**Task to carry out:**
According to the Clinical Embryology MSc description, in what year was the program established?

**Excerpted passage:**
The Clinical Embryology MSc is an internationally recognised qualification that provides academic and professional development for clinical scientists and clinicians working in the field. It is delivered by distance learning, allowing you to remain in full-time employment.
The programme aims to provide a high standard of education in clinical embryology and to provide enhanced academic and professional development for clinical scientists and clinicians working in the field through provision of a recognised qualification which will contribute to uniformity of knowledge in the theory and practice of clinical embryology.
It was the first web-based MSc programme in clinical embryology, established in 2000. Since then nearly 300 students, from around 40 countries, have attended. The programme was developed by the Division of Reproduction and Early Development in association with the Leeds Centre for Reproductive Medicine (LCRM) at the Leeds Teaching Hospitals NHS Trust.
The programme leader is John Huntriss. Course lecturers include staff from the University of Leeds, Bourn Hall Clinic in Cambridge, Leeds Centre for Reproductive Medicine, University College London and the University of Sheffield.
You can also study this subject at Postgraduate Diploma level (distance learning).
Building on your existing knowledge and experience, the programme offers advanced learning in clinical embryology. It aims to help establish good practice in the field of assisted reproductive technologies.
Through a series of compulsory modules, you’ll develop your knowledge of both the theory and practice of clinical embryology.
For the research project, you’ll write a persuasive research proposal in a subject area relevant to clinical embryology. The subject is chosen by you and comprises an original area of investigation. This research module aims to give you useful experience of hypothesis-driven research, including: critical evaluation of published literature in the chosen field of study, collation and justification of the project itself, research methodology and resources needed, statistical methods, report writing and scientific presentation.

**Given entries:**
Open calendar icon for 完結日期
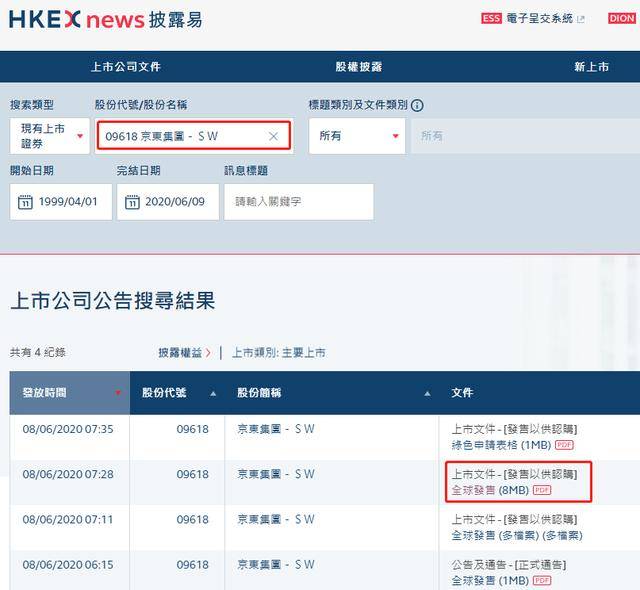The image size is (640, 590). (131, 202)
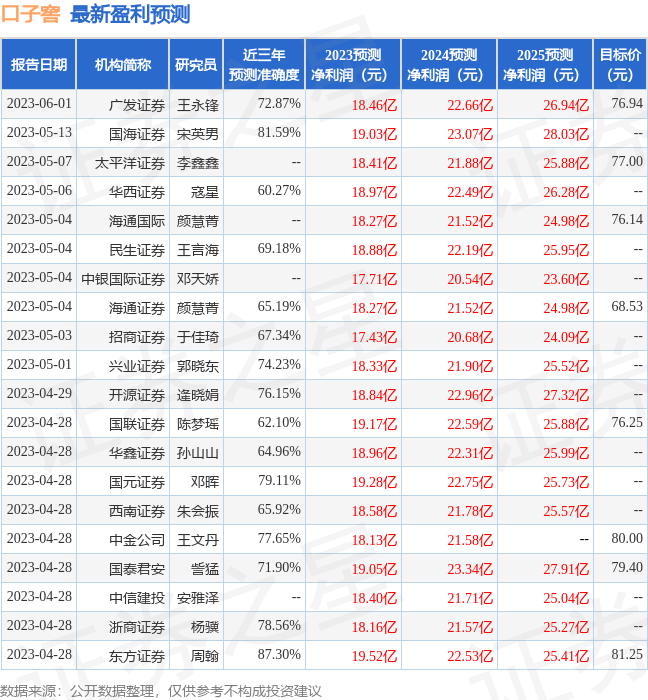Select the 2023-06-01 report date cell

point(39,104)
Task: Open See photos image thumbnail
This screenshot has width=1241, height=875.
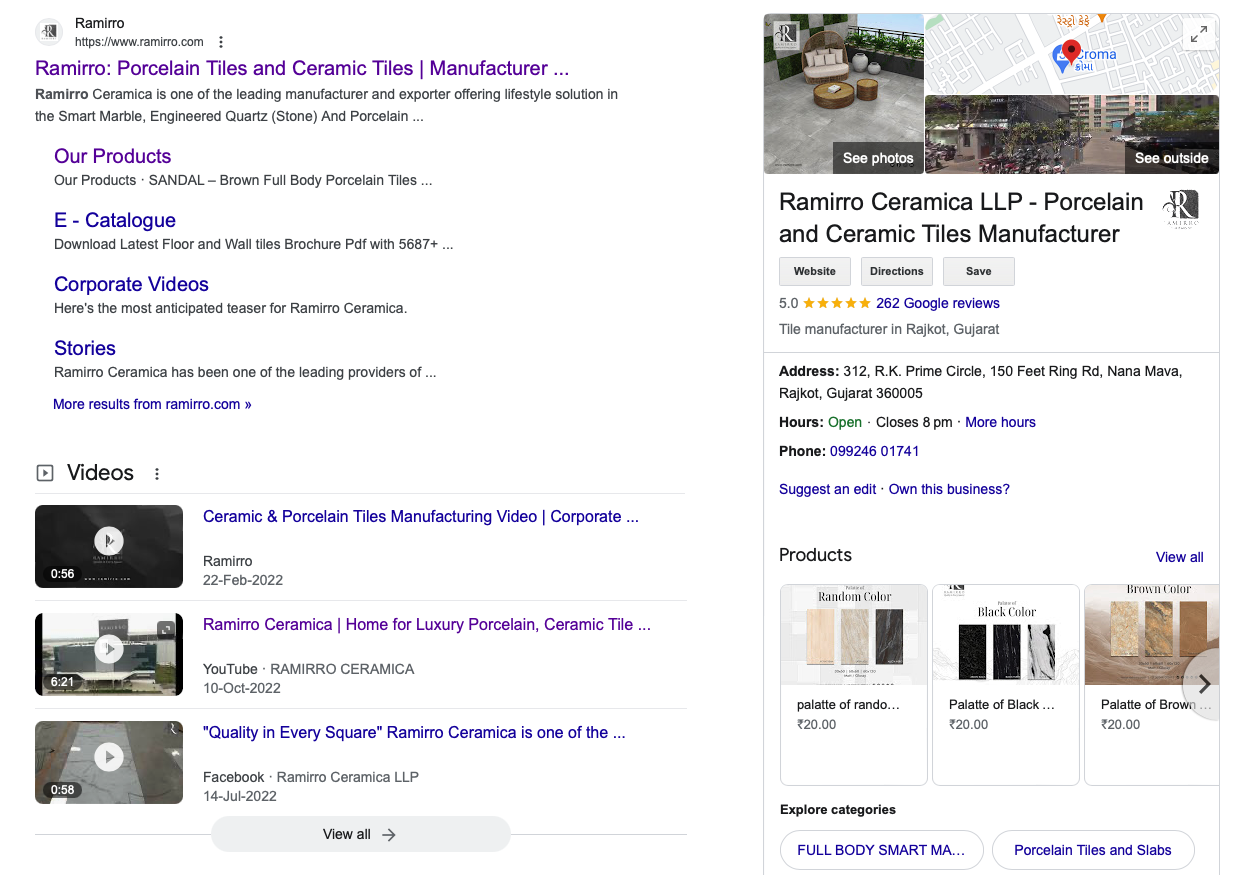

**Answer to this problem:**
2000